__Exercise brief__
Be exact. Print each record as it stands.

---------- Task material

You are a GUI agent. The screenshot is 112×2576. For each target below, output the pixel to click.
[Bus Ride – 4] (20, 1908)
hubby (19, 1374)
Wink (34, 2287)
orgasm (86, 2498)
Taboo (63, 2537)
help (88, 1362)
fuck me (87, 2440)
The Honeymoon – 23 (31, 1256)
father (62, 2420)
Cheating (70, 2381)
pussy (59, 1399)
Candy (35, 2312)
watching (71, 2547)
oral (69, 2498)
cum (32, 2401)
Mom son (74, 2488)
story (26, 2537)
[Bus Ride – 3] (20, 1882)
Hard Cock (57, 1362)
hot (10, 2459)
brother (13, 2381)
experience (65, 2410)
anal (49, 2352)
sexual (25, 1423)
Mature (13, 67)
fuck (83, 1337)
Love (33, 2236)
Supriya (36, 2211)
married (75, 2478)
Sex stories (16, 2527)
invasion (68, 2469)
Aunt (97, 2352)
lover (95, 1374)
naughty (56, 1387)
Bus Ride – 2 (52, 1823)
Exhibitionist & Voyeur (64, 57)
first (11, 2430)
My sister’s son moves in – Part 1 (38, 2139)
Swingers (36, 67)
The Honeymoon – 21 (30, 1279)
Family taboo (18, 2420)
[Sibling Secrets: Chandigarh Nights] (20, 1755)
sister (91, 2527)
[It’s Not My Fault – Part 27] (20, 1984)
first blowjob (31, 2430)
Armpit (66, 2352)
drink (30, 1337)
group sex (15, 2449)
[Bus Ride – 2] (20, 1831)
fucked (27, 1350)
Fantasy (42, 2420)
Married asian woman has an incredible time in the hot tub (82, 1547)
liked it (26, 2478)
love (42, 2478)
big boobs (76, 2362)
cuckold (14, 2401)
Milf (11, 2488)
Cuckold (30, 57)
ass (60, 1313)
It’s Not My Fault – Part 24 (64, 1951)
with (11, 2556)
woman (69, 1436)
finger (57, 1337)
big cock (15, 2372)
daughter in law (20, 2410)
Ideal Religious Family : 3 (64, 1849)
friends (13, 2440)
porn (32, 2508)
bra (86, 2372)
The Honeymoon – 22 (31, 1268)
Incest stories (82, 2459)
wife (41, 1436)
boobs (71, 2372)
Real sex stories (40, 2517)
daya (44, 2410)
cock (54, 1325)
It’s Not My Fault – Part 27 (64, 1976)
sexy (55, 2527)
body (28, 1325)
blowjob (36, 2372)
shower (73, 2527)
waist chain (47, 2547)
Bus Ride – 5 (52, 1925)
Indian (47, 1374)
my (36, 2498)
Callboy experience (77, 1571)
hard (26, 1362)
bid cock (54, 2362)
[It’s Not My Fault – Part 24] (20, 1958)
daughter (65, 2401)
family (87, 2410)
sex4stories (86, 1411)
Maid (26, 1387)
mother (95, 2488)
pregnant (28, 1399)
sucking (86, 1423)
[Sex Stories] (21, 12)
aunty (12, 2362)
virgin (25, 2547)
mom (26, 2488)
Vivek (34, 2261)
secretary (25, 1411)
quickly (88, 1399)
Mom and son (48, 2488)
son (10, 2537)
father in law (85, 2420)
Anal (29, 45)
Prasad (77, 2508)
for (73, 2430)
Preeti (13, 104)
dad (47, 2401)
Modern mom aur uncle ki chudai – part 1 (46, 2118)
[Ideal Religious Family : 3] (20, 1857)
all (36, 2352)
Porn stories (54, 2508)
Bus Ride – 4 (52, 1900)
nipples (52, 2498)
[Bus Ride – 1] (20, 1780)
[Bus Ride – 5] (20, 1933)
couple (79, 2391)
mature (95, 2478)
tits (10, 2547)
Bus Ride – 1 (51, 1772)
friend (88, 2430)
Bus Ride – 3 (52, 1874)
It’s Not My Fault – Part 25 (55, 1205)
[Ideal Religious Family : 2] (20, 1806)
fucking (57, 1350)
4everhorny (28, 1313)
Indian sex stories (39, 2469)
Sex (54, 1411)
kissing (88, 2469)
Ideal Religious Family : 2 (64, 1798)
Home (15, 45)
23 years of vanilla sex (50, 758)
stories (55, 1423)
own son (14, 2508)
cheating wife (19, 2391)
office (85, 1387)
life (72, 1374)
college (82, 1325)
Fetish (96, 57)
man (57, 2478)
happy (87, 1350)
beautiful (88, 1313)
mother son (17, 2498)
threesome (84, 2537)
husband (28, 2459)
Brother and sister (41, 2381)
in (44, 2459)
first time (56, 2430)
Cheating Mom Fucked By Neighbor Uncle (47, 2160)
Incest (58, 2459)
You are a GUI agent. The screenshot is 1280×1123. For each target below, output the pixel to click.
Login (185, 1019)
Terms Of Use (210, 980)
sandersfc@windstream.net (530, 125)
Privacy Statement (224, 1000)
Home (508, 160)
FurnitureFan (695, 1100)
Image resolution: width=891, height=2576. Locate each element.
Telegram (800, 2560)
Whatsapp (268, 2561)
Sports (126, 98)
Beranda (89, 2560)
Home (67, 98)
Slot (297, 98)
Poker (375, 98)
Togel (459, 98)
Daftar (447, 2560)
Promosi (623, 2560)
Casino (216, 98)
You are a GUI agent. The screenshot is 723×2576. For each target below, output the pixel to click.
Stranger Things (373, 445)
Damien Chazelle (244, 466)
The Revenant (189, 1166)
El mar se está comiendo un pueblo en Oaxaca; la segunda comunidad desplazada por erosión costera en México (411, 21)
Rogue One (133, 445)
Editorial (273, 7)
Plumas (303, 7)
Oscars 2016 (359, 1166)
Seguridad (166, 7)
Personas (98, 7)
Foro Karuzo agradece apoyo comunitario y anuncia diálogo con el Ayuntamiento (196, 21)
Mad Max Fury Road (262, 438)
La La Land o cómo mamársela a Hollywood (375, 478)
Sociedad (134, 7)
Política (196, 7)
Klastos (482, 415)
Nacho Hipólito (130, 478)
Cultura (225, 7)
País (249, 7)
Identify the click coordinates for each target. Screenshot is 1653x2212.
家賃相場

--------------------

__Reply to the task__
You are a GUI agent. The screenshot is 112×2576. For each target below, output the pixel to click.
[Bus Ride – 4] (20, 1908)
hubby (19, 1374)
Wink (34, 2287)
orgasm (86, 2498)
Taboo (63, 2537)
help (88, 1362)
fuck me (87, 2440)
The Honeymoon – 23 (31, 1256)
father (62, 2420)
Cheating (70, 2381)
pussy (59, 1399)
Candy (35, 2312)
watching (71, 2547)
oral (69, 2498)
cum (32, 2401)
Mom son (74, 2488)
story (26, 2537)
[Bus Ride – 3] (20, 1882)
Hard Cock (57, 1362)
hot (10, 2459)
brother (13, 2381)
experience (65, 2410)
anal (49, 2352)
sexual (25, 1423)
Mature (13, 67)
fuck (83, 1337)
Love (33, 2236)
Supriya (36, 2211)
married (75, 2478)
Sex stories (16, 2527)
invasion (68, 2469)
Aunt (97, 2352)
lover (95, 1374)
naughty (56, 1387)
Bus Ride – 2 (52, 1823)
Exhibitionist & Voyeur (64, 57)
first (11, 2430)
My sister’s son moves in – Part 1 (38, 2139)
Swingers (36, 67)
The Honeymoon – 21 (30, 1279)
Family taboo (18, 2420)
[Sibling Secrets: Chandigarh Nights] (20, 1755)
sister (91, 2527)
[It’s Not My Fault – Part 27] (20, 1984)
first blowjob (31, 2430)
Armpit (66, 2352)
drink (30, 1337)
group sex (15, 2449)
[Bus Ride – 2] (20, 1831)
fucked (27, 1350)
Fantasy (42, 2420)
Married asian woman has an incredible time in the hot tub (82, 1547)
liked it (26, 2478)
love (42, 2478)
big boobs (76, 2362)
cuckold (14, 2401)
Milf (11, 2488)
Cuckold (30, 57)
ass (60, 1313)
It’s Not My Fault – Part 24 (64, 1951)
with (11, 2556)
woman (69, 1436)
finger (57, 1337)
big cock (15, 2372)
daughter in law (20, 2410)
Ideal Religious Family : 3 (64, 1849)
friends (13, 2440)
porn (32, 2508)
bra (86, 2372)
The Honeymoon – 22 (31, 1268)
Incest stories (82, 2459)
wife (41, 1436)
boobs (71, 2372)
Real sex stories (40, 2517)
daya (44, 2410)
cock (54, 1325)
It’s Not My Fault – Part 27 (64, 1976)
sexy (55, 2527)
body (28, 1325)
blowjob (36, 2372)
shower (73, 2527)
waist chain (47, 2547)
Bus Ride – 5 (52, 1925)
Indian (47, 1374)
my (36, 2498)
Callboy experience (77, 1571)
hard (26, 1362)
bid cock (54, 2362)
[It’s Not My Fault – Part 24] (20, 1958)
daughter (65, 2401)
family (87, 2410)
sex4stories (86, 1411)
Maid (26, 1387)
mother (95, 2488)
pregnant (28, 1399)
sucking (86, 1423)
[Sex Stories] (21, 12)
aunty (12, 2362)
virgin (25, 2547)
mom (26, 2488)
Vivek (34, 2261)
secretary (25, 1411)
quickly (88, 1399)
Mom and son (48, 2488)
son (10, 2537)
father in law (85, 2420)
Anal (29, 45)
Prasad (77, 2508)
for (73, 2430)
Preeti (13, 104)
dad (47, 2401)
Modern mom aur uncle ki chudai – part 1 (46, 2118)
[Ideal Religious Family : 3] (20, 1857)
all (36, 2352)
Porn stories (54, 2508)
Bus Ride – 4 (52, 1900)
nipples (52, 2498)
[Bus Ride – 1] (20, 1780)
[Bus Ride – 5] (20, 1933)
couple (79, 2391)
mature (95, 2478)
tits (10, 2547)
Bus Ride – 1 (51, 1772)
friend (88, 2430)
Bus Ride – 3 (52, 1874)
It’s Not My Fault – Part 25 (55, 1205)
[Ideal Religious Family : 2] (20, 1806)
fucking (57, 1350)
4everhorny (28, 1313)
Indian sex stories (39, 2469)
Sex (54, 1411)
kissing (88, 2469)
Ideal Religious Family : 2 (64, 1798)
Home (15, 45)
23 years of vanilla sex (50, 758)
stories (55, 1423)
own son (14, 2508)
cheating wife (19, 2391)
office (85, 1387)
life (72, 1374)
college (82, 1325)
Fetish (96, 57)
man (57, 2478)
happy (87, 1350)
beautiful (88, 1313)
mother son (17, 2498)
threesome (84, 2537)
husband (28, 2459)
Brother and sister (41, 2381)
in (44, 2459)
first time (56, 2430)
Cheating Mom Fucked By Neighbor Uncle (47, 2160)
Incest (58, 2459)
You are a GUI agent. The screenshot is 1280×1123. For each target below, output the pixel to click.
Login (185, 1019)
Terms Of Use (210, 980)
sandersfc@windstream.net (530, 125)
Privacy Statement (224, 1000)
Home (508, 160)
FurnitureFan (695, 1100)
Image resolution: width=891, height=2576. Locate each element.
Telegram (800, 2560)
Whatsapp (268, 2561)
Sports (126, 98)
Beranda (89, 2560)
Home (67, 98)
Slot (297, 98)
Poker (375, 98)
Togel (459, 98)
Daftar (447, 2560)
Promosi (623, 2560)
Casino (216, 98)
You are a GUI agent. The screenshot is 723×2576. For each target below, output the pixel to click.
Stranger Things (373, 445)
Damien Chazelle (244, 466)
The Revenant (189, 1166)
El mar se está comiendo un pueblo en Oaxaca; la segunda comunidad desplazada por erosión costera en México (411, 21)
Rogue One (133, 445)
Editorial (273, 7)
Plumas (303, 7)
Oscars 2016 (359, 1166)
Seguridad (166, 7)
Personas (98, 7)
Foro Karuzo agradece apoyo comunitario y anuncia diálogo con el Ayuntamiento (196, 21)
Mad Max Fury Road (262, 438)
La La Land o cómo mamársela a Hollywood (375, 478)
Sociedad (134, 7)
Política (196, 7)
Klastos (482, 415)
Nacho Hipólito (130, 478)
Cultura (225, 7)
País (249, 7)
Identify the click coordinates for each target. Screenshot is 1653x2212.
家賃相場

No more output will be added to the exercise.